If you decide to go the macro-based route, then the solution is rather simple. You need some sort of timer structure (easily implemented through use of the OnTime method) and some way to check to see if someone is doing something in the workbook.

To start, add the following code to a standard macro module. Note that there are three routines to be added:

Dim DownTime As Date

Sub SetTimer()
    DownTime = Now + TimeValue("01:00:00")
    Application.OnTime EarliestTime:=DownTime, _
      Procedure = "ShutDown", Schedule:=True
End Sub
Sub StopTimer()
    On Error Resume Next
    Application.OnTime EarliestTime:=DownTime, _
      Procedure:="ShutDown", Schedule:=False
 End Sub
Sub ShutDown()
    Application.DisplayAlerts = False
    With ThisWorkbook
        .Saved = True
        .Close
    End With
End Sub

These three routines are fairly straightforward. The first two respectively turn on the timer and turn it off. Note that these routines utilize the DownTime variable, which is declared outside of any of the routines.

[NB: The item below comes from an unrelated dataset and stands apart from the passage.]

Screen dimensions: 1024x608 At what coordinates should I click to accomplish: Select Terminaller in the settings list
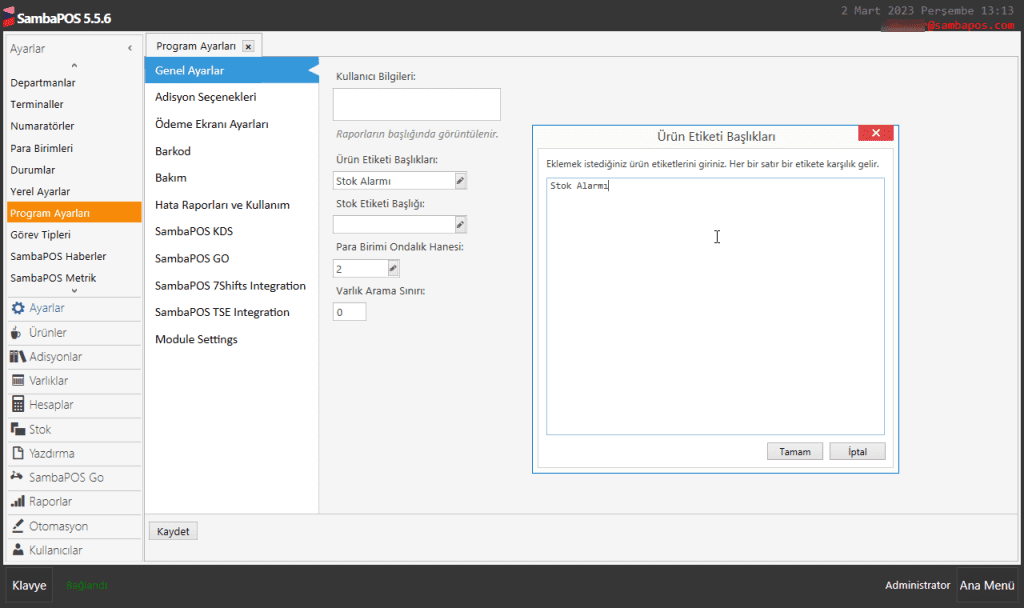click(x=37, y=104)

In this way its contents can be utilized in multiple routines.

The third routine, ShutDown, is the one that actually closes the workbook. It is only invoked if the OnTime method expires, at the end of an hour. It closes the workbook without saving any changes that may have been made.

The next routines (there are four of them) need to be added to the ThisWorkbook object. Open the VBA Editor and double-click on the ThisWorkbook object in the Project Explorer. In the code window that Excel opens, place these routines:

Private Sub Workbook_Open()
    Call SetTimer
End Sub
Private Sub Workbook_BeforeClose(Cancel As Boolean)
    Call StopTimer
End Sub
Private Sub Workbook_SheetCalculate(ByVal Sh As Object)
    Call StopTimer
    Call SetTimer
End Sub
Private Sub Workbook_SheetSelectionChange(ByVal Sh As Object, _
  ByVal Target As Excel.Range)
    Call StopTimer
    Call SetTimer
End Sub

The first two routines are triggered when the workbook is opened and when it is closed; they start the timer and turn it off. The other two routines are executed automatically whenever a worksheet is recalculated or whenever someone makes a selection in the workbook. Both are good indicators that someone is using the workbook (it is not inactively open). They stop the timer and then restart it, so that the one-hour countdown starts over.

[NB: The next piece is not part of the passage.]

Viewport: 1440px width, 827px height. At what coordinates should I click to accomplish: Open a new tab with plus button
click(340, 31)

There is a downside to using a set of macros such as these: you effectively eliminate Excel’s Undo capability. When a macro is executed, the Undo stack is automatically wiped out by Excel. Since macros are running with every change made in the workbook, the person’s changes cannot be undone. (There is no way to get around this drawback.)

Another problem is that macros can only be stored in macro-enabled workbooks. Thus, the macro-based solution will not work for regular XLSX files, as they don’t allow macros within them. In that case you are limited to non-macro solutions, such as turning on workbook sharing.